Question

A ball A is thrown vertically upward from the top of a 24-m-high building with an initial velocity of 7 m/s . At the same instant another ball B is thrown upward from the ground with an initial velocity of 22 m/s .
Determine the height from the ground at which they pass each other.

Determine the time at which they pass each other.

Answer 1

Answer:

The height from ground at which they pass each other is 22.656 m

The time at which they pass each other is 1.6 sec.

Explanation:

For ball A, we have:

height = (h)a

Initial Velocity = Vi = 7 m/s

g = - 9.8 m/s² (for upward motion)

Using 2nd eqn. of motion:

h = Vi t + (1/2)gt²

(h)a = 7t + (1/2)(-9.8)t²

(h)a = 7t - 4.9t²    

this is the height of ball A with reference as the building. Taking ground as reference, we have to add the height of building, that is, 24 m.

(h)a = 7t - 4.9t² + 24  ______ eqn (1)

For ball B, we have:

height = (h)b

Initial Velocity = Vi = 22 m/s

g = - 9.8 m/s² (for upward motion)

Using 2nd eqn. of motion:

h = Vi t + (1/2)gt²

(h)b = 22t + (1/2)(-9.8)t²

(h)b = 22t - 4.9t²    ______ eqn (2)

Now, when the too balls pass each other, there height must be same.

Therefore,

(h)a = (h)b

using eqn (1) and eqn (2):

7t - 4.9t² + 24 = 22t - 4.9t²

22t - 7t = 24

t = 24/15

t = 1.6 sec

Now, for the height, at which they pass each other put t = 6sec in eqn (2)

Therefore,

h = (22)(1.6) - (4.9)(1.6)²

h = 35.2 - 12.544

h = 22.656 m

•••

— AIM —
Copy the part of the two-ball motion problem that begins at the words "Determine the time" and stops after "is 1.6 sec.", swapping "pass each other" for "meet" everywhere it appears.

— STORED ROWS —
•••

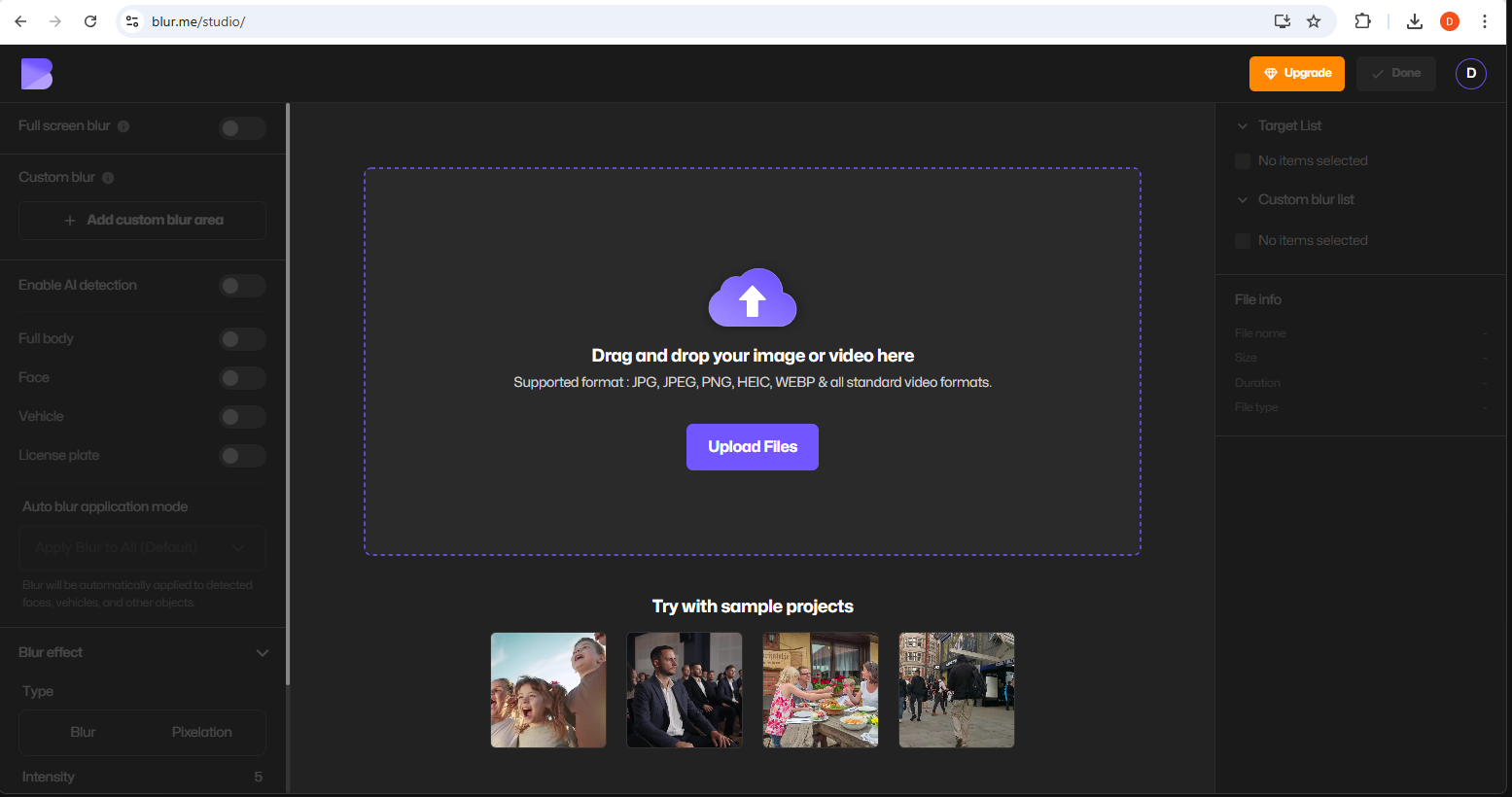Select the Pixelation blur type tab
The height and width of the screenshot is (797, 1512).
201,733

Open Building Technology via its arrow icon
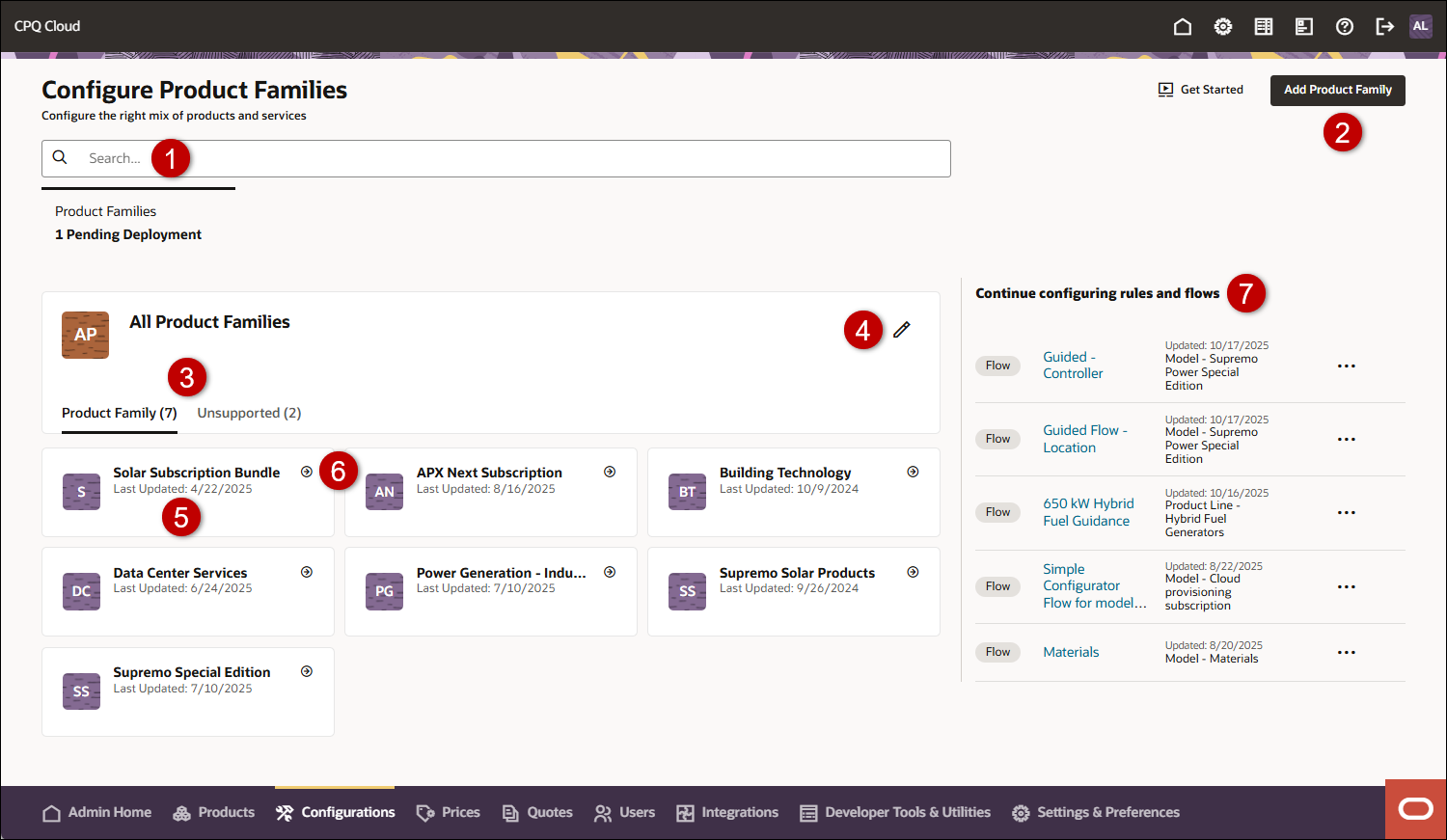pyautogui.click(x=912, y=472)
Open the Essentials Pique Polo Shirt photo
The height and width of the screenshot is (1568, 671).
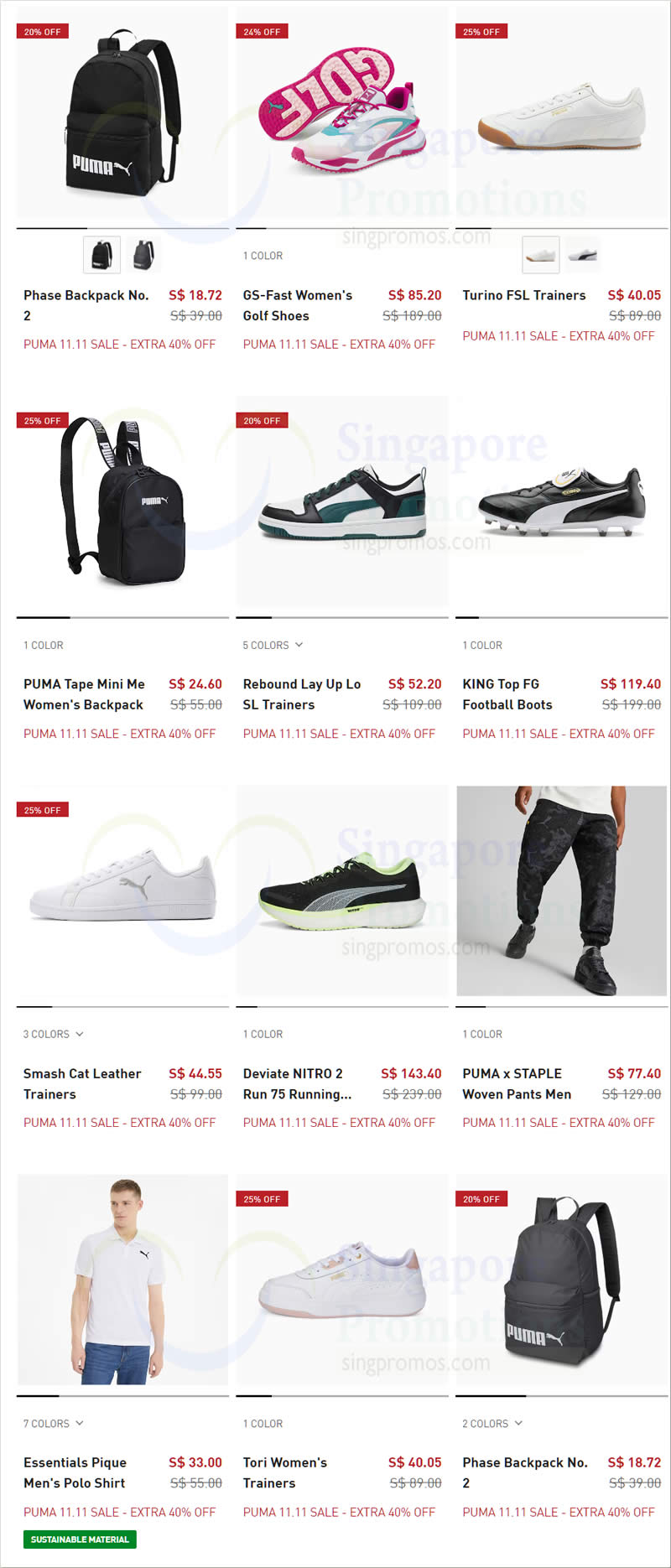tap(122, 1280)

•••

— SOLUTION BELOW —
Determine the time at which they meet.

Answer 1

Answer:

The height from ground at which they meet is 22.656 m

The time at which they meet is 1.6 sec.